A articulação entre Executivo e Legislativo, no Brasil, é sinuosa. As demandas e os grupos sociais ali representados estão em constante divergência. Fora do circuito institucional, a sociedade civil também se mostra atenta aos rumos legais no campo dos direitos sexuais. O país tem, de outro lado, um campo teórico consolidado em termos de direitos sexuais: centros de estudo e programas de pesquisa e ensino compõem uma rede de conhecimento estabelecida e em crescimento. A interface dessa expertise com o poder público ocorre atravessada por ruídos. Para Rosa Oliveira, a agenda dos direitos sexuais, apesar dos avanços, está também exposta aos humores partidários,principalmente na relação entre Executivo e Legislativo. “O tema dos direitos sexuais, infelizmente, tem sido caracterizado pelas negociações que o reduzem a “moeda de troca”. Seu valor como conceito, como conhecimento aplicado à amplicação de direitos destinados ao reconhecimento da dignidade, autonomia e liberdade das pessoas fica em segundo plano. Os setores conservadores estão mais organizados, o que dificulta as discussões”, observa Rosa de Oliveira, que completa fazendo uma relativização crítica ao alcance dos movimentos sociais na consecução de seus objetivos.
“As mobilizações, infelizmente, acabam reificando algumas categorias. Por exemplo, temos ativismo gay,lésbico, trans, mas não temos ativismo bissexual em termos de uma representação perante o Estado, e isso inclusive não significa que seja algo obrigatório. Mas tais reificações se convertem num quadro que dificulta uma visão mais sistêmica dos direitos sexuais na hora em que as demandas são construídas e oficializadas. Algumas propostas legislativas francamente apoiadas por setores do movimento e até da OAB, como é o caso do chamado “Estatuto da Diversidade Sexual”, carecem de definições mais claras conceitualmente (mesmo porque a instabilidade das categorias é muito característica do campo), além de não prever em seu texto a noção de sistema de direitos, como já comentava Roger Raupp Rios em uma conferência realizada em 2012 pela OAB SP. As relações com o Estado assim assumem um caráter frágil, de inspiração clientelista, atreladas muitas vezes a propostas isoladas de financiamentos específicos às Paradas, ou a determinados investimentos com baixa capacidade de resolutividade em vários contextos. Há uma fragmentação muito grande que prejudica uma tomada de posição mais consolidada e ampla”, lamenta a pesquisadora.
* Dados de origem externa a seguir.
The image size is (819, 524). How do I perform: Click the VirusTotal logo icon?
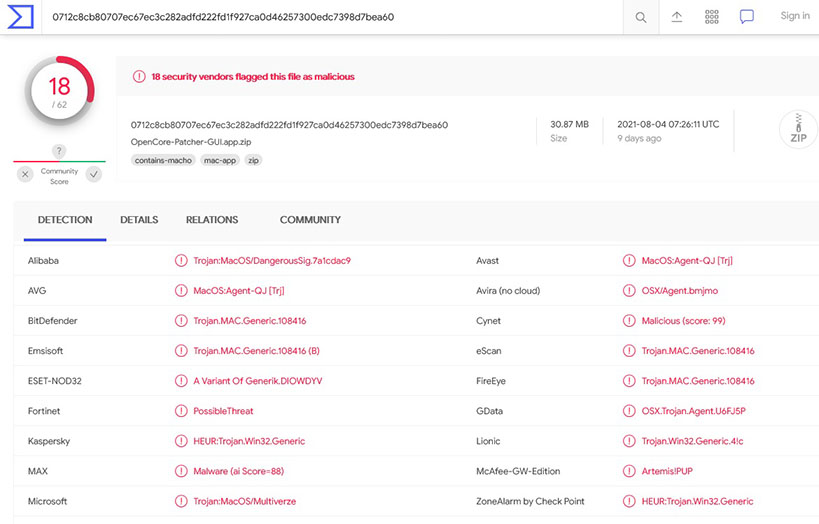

Para Rosa Oliveira, o Estado brasileiro precisa por outro lado encontrar respostas legislativas à situação de ausência de acesso a direitos sexuais e reprodutivos. “Os três poderes precisam se renovar para dar conta das demandas que surgem e que surgirão. Não podem ficar presos a dogmatismos religiosos, e ao mesmo tempo é necessário afirmar e liberdade de expressão religiosa, sexual, comportamental, cultural. O mundo público e institucional deveria se abster da influência de valores dogmáticos que dificultem a garantia de direitos, afirmando o caráter laico do Estado como pressuposto de uma tentativa de alcance da democracia. O Executivo, com suas limitações, e o Judiciário têm procurado dar respostas para as demandas. O Legislativo tem sido inoperante e até mesmo hostil, em função do crescimento da influência de setores religiosos fundamentalistas e conservadores. Para todos os efeitos, a pesquisa mostra que é factível a implementação de uma agenda em prol da população LGBT. É preciso vontade política, acima de tudo”, conclui Rosa Oliveira.